**Task statement:** Can you change "people icon" to "person icon" in the part that opens with the line containing "Given: Open Users via its people icon" and closes with the line containing "Looking at the screenshot, I should pos(46,266).", then give back only those lines, unchanged otherwise and without the pictures?

**Given records:**
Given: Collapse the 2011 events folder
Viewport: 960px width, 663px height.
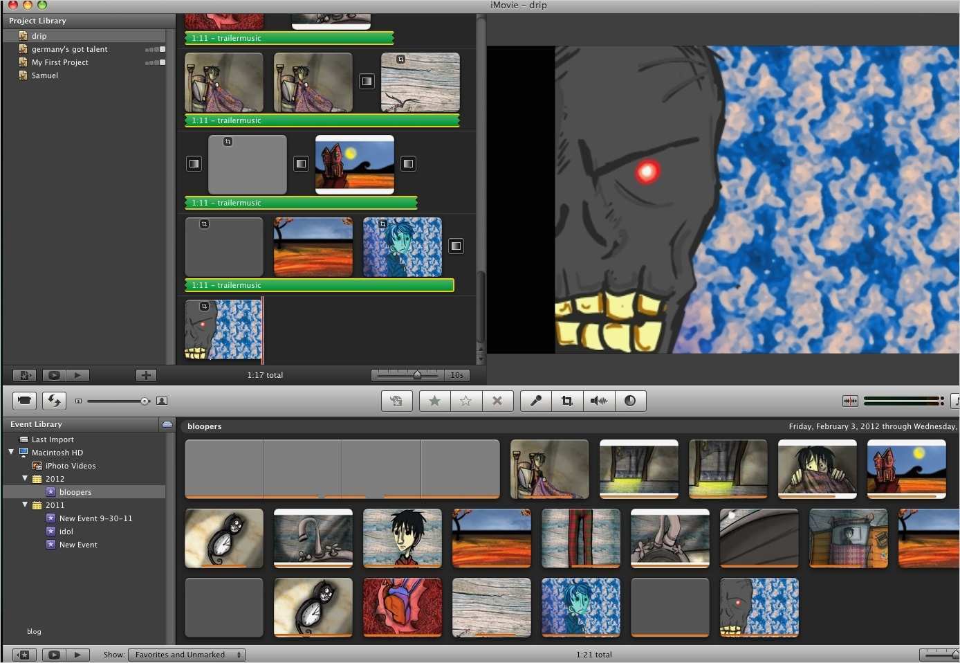Looking at the screenshot, I should [x=25, y=505].
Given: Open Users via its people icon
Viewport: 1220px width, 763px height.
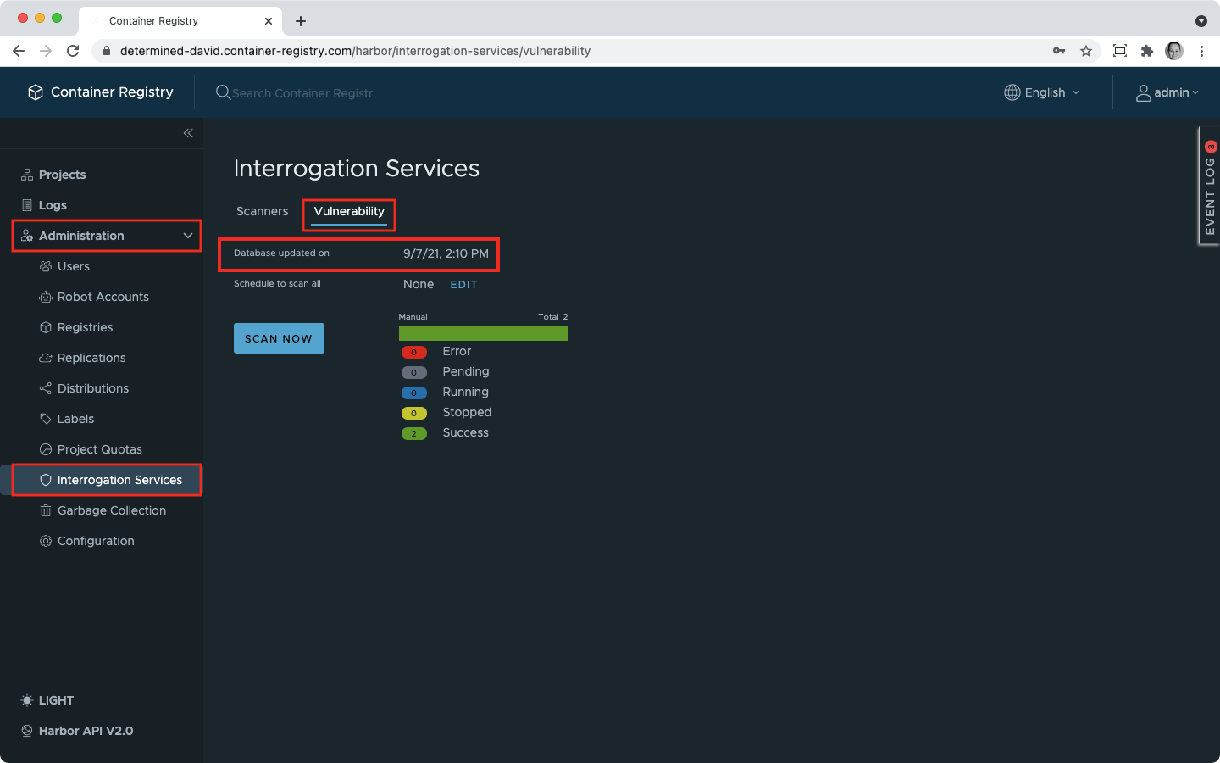Looking at the screenshot, I should pos(46,266).
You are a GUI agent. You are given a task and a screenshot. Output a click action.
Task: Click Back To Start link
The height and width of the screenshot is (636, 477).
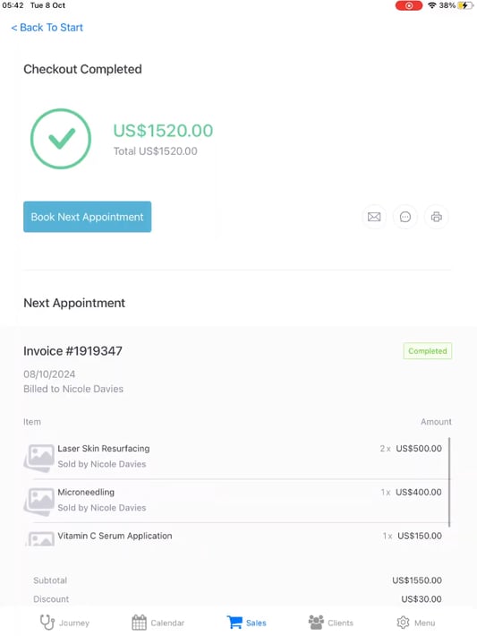coord(47,28)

**Response:**
Given: Open Users via its person icon
Viewport: 1220px width, 763px height.
Looking at the screenshot, I should pos(46,266).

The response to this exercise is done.